◆ **Your goal**
Convert the material below into a JSON list of strings, with each line as one string and blank lines omitted.

◆ **Stored records**
# # # # #
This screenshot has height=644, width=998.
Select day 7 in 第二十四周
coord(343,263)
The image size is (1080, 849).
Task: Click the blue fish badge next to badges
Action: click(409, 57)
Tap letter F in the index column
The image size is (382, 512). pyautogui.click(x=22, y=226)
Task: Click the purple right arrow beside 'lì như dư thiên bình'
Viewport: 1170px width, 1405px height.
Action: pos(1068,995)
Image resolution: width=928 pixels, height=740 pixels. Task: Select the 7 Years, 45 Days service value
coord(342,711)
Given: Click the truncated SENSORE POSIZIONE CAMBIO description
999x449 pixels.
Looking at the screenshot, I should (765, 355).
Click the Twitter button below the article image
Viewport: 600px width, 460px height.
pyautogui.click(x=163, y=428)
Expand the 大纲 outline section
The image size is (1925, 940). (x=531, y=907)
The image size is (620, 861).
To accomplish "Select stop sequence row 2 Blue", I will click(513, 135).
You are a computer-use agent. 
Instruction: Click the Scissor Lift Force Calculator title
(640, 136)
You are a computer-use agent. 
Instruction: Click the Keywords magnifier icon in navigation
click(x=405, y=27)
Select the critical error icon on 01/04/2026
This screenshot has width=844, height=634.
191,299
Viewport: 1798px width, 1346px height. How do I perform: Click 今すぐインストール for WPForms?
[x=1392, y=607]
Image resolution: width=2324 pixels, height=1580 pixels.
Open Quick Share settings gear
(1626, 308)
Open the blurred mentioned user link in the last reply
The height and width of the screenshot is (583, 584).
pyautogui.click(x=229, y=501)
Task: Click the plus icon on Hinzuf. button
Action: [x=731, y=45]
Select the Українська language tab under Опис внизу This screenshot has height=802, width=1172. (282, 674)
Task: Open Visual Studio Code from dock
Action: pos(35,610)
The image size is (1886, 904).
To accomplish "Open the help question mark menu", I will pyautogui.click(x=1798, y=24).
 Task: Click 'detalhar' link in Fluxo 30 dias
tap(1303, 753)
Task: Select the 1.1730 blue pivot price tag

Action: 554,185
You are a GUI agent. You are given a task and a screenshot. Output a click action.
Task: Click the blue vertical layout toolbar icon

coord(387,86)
# # # # #
◆ **Expected answer**
[
  "This screenshot has height=644, width=998.",
  "Select day 7 in 第二十四周",
  "coord(343,263)",
  "The image size is (1080, 849).",
  "Task: Click the blue fish badge next to badges",
  "Action: click(409, 57)",
  "Tap letter F in the index column",
  "The image size is (382, 512). pyautogui.click(x=22, y=226)",
  "Task: Click the purple right arrow beside 'lì như dư thiên bình'",
  "Viewport: 1170px width, 1405px height.",
  "Action: pos(1068,995)",
  "Image resolution: width=928 pixels, height=740 pixels. Task: Select the 7 Years, 45 Days service value",
  "coord(342,711)",
  "Given: Click the truncated SENSORE POSIZIONE CAMBIO description",
  "999x449 pixels.",
  "Looking at the screenshot, I should (765, 355).",
  "Click the Twitter button below the article image",
  "Viewport: 600px width, 460px height.",
  "pyautogui.click(x=163, y=428)",
  "Expand the 大纲 outline section",
  "The image size is (1925, 940). (x=531, y=907)",
  "The image size is (620, 861).",
  "To accomplish \"Select stop sequence row 2 Blue\", I will click(513, 135).",
  "You are a computer-use agent. ",
  "Instruction: Click the Scissor Lift Force Calculator title",
  "(640, 136)",
  "You are a computer-use agent. ",
  "Instruction: Click the Keywords magnifier icon in navigation",
  "click(x=405, y=27)",
  "Select the critical error icon on 01/04/2026",
  "This screenshot has width=844, height=634.",
  "191,299",
  "Viewport: 1798px width, 1346px height. How do I perform: Click 今すぐインストール for WPForms?",
  "[x=1392, y=607]",
  "Image resolution: width=2324 pixels, height=1580 pixels.",
  "Open Quick Share settings gear",
  "(1626, 308)",
  "Open the blurred mentioned user link in the last reply",
  "The height and width of the screenshot is (583, 584).",
  "pyautogui.click(x=229, y=501)",
  "Task: Click the plus icon on Hinzuf. button",
  "Action: [x=731, y=45]",
  "Select the Українська language tab under Опис внизу This screenshot has height=802, width=1172. (282, 674)",
  "Task: Open Visual Studio Code from dock",
  "Action: pos(35,610)",
  "The image size is (1886, 904).",
  "To accomplish \"Open the help question mark menu\", I will pyautogui.click(x=1798, y=24).",
  " Task: Click 'detalhar' link in Fluxo 30 dias",
  "tap(1303, 753)",
  "Task: Select the 1.1730 blue pivot price tag",
  "Action: 554,185",
  "You are a GUI agent. You are given a task and a screenshot. Output a click action.",
  "Task: Click the blue vertical layout toolbar icon",
  "coord(387,86)"
]